Bela: Genau, der Tonassistent von dem Studio, der uns betreut hat. Der hat am wenigsten von allen verdient und darum haben wir beschlossen, dass er sagen darf, was er will.
Rod: Der hat das auch echt genossen.
Bela: Genau, er hat es echt genossen,hin und wieder Phrasen rauszuhauen. Er hat dann aber am Schluss die 700 Euro als Trinkgeld bekommen.
Tut ihr euch jeweils schwer, ein Album wegzugeben, also an die Leute und die Öffentlichkeit?
Farin: Ne, im Gegenteil.
Rod: Dafür machen wir es ja, um es wegzugeben.
Also könnt ihr mit Kritik gut umgehen?
Farin: Ehrlich gesagt gibt es mittlerweile viel zu wenig Kritik. Ok, im Internet gibt es dafür Kritik satt.
Rod: Ich würde nicht sagen, dass es zu wenig Kritik gibt. Wahrscheinlich ist viel auch schon vorformuliert.
Farin: «Das schlechteste Album, das sie je gemacht haben.»
Bela: «Jetzt, da ich das Cover gesehen habe, ahne ich schon wie die Platte klingt und … tatsächlich.»
(Alle amüsieren sich)
Farin: Aber es ist völlig in Ordnung, das gehört ja dazu. Feedback halt.
Bela: Sicherlich gibt es für jeden von uns Tage, an denen einen das trifft, womit man dann nicht so umgehen kann. Aber wir werden den Teufel tun und das öffentlich machen. Nach aussen hin sind wir immer die selbstzufriedenen Pokerfaces.

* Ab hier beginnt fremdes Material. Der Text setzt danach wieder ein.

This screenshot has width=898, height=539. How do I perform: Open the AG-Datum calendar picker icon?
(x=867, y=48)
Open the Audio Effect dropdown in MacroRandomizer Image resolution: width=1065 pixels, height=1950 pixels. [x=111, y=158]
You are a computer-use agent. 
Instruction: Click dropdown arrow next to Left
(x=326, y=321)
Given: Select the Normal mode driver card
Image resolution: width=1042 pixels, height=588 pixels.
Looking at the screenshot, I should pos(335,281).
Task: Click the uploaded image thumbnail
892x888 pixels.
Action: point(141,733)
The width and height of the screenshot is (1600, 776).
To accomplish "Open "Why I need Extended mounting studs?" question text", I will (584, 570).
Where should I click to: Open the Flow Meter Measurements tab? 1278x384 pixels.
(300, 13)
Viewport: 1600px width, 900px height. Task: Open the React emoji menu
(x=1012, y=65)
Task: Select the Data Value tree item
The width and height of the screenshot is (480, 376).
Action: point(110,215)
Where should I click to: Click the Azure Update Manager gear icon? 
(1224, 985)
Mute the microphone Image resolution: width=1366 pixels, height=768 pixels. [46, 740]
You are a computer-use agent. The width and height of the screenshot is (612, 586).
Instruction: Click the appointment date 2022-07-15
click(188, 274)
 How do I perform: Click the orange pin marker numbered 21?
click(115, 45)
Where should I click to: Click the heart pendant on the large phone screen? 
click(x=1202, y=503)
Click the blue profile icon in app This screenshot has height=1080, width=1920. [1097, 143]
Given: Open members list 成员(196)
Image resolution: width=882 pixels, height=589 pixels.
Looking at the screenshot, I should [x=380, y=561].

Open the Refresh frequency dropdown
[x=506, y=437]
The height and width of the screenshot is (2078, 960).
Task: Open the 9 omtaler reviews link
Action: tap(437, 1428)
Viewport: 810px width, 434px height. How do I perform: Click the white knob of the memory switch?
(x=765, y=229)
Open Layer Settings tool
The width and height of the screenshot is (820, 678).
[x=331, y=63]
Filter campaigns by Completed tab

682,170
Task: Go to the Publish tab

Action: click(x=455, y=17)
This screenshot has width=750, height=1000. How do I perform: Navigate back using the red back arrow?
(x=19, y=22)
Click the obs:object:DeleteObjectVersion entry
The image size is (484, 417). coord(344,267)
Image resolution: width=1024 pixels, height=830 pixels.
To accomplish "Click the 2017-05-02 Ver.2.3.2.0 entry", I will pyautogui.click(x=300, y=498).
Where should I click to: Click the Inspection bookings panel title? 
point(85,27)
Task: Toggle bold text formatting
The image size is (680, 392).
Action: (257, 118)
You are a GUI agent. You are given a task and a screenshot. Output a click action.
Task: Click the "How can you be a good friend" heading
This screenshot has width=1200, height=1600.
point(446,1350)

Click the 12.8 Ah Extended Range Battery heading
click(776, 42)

Farin: Oooooh! Sehr gut gesagt.
2012 könnt ihr 25 Jahre netto oder 30 Jahre brutto als Band feiern. Habt ihr etwas Spezielles geplant?
Farin: Wir bringen ein Album raus und gehen auf Tour.
Rod: Und geben Interviews.
Bela: Es gibt ja vier grosse Festivals in Deutschland und auf allen vier werden wir spielen. Wobei, auf zwei Festivals schicken wir nur ein paar Doubles von uns, die sind aus Düsseldorf, aber die können uns ganz gut nachmachen und sind jetzt auch schon seit 30 Jahren dabei. Es gibt sie auch schon ein halbes Jahr länger als uns. Aber tatsächlich feiern die Toten Hosen bei Rock am Ring/Rock im Park ihr 30-jähriges Bühnenjubiläum und wir schicken denen dann ein Telegramm oder so.
Farin: Das müssen wir echt machen.
Rod: Wir hängen uns einfach an die ran, dann brauchen wir die Party nicht zu schmeissen.
Bela: Wir schicken denen einen durchgerissenen Tausender und sagen: «In 30 Jahren gibt es die andere Hälfte.»
Farin: Durchhalten Jungs! Und Breiti so: «Kein Thema.»
Dann viel Spass mit der Tour und dem Album. Danke, dass ihr euch die Zeit genommen habt.